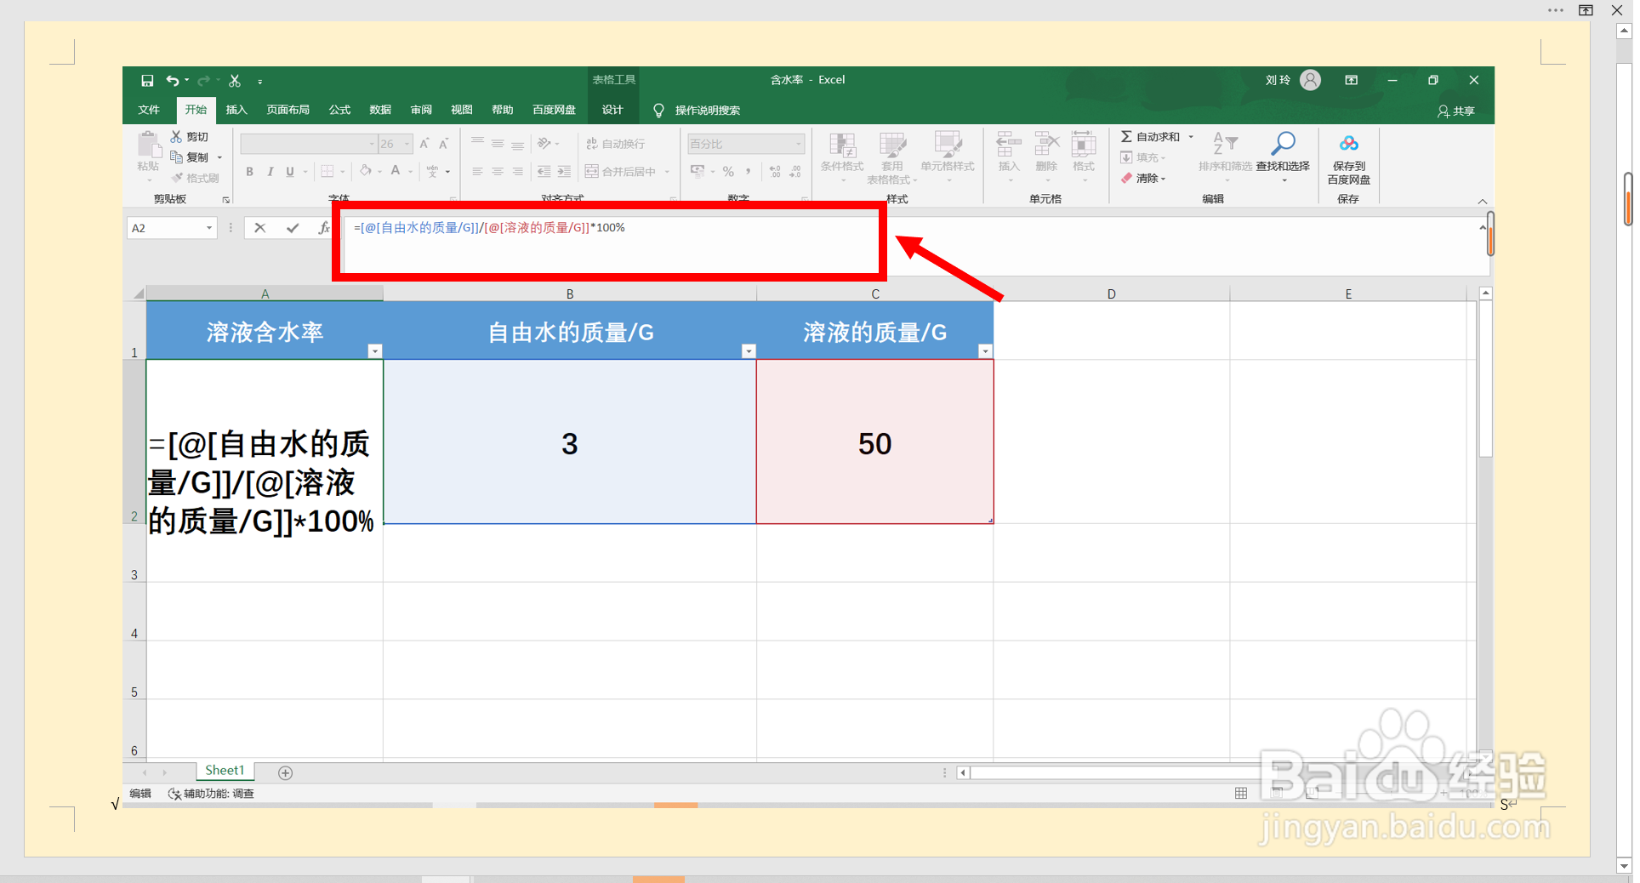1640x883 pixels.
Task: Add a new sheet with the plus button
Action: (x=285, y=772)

==

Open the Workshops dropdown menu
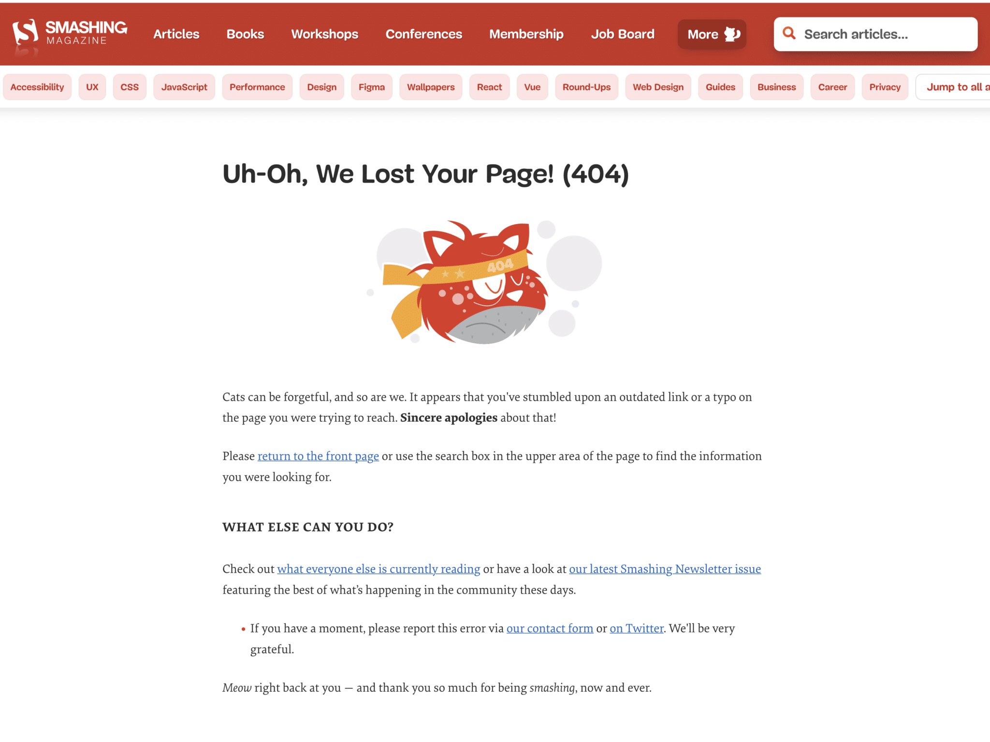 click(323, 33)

Stated goal
Can you lay out, as a numbered list with blank lines omitted, the part of the material that opens with the line containing "1640x883 pixels." and closes with the line containing "Action: (x=285, y=772)", leaving out the pictures?

Completed exercise
1. 1640x883 pixels.
2. Task: Add a new sheet with the plus button
3. Action: (x=285, y=772)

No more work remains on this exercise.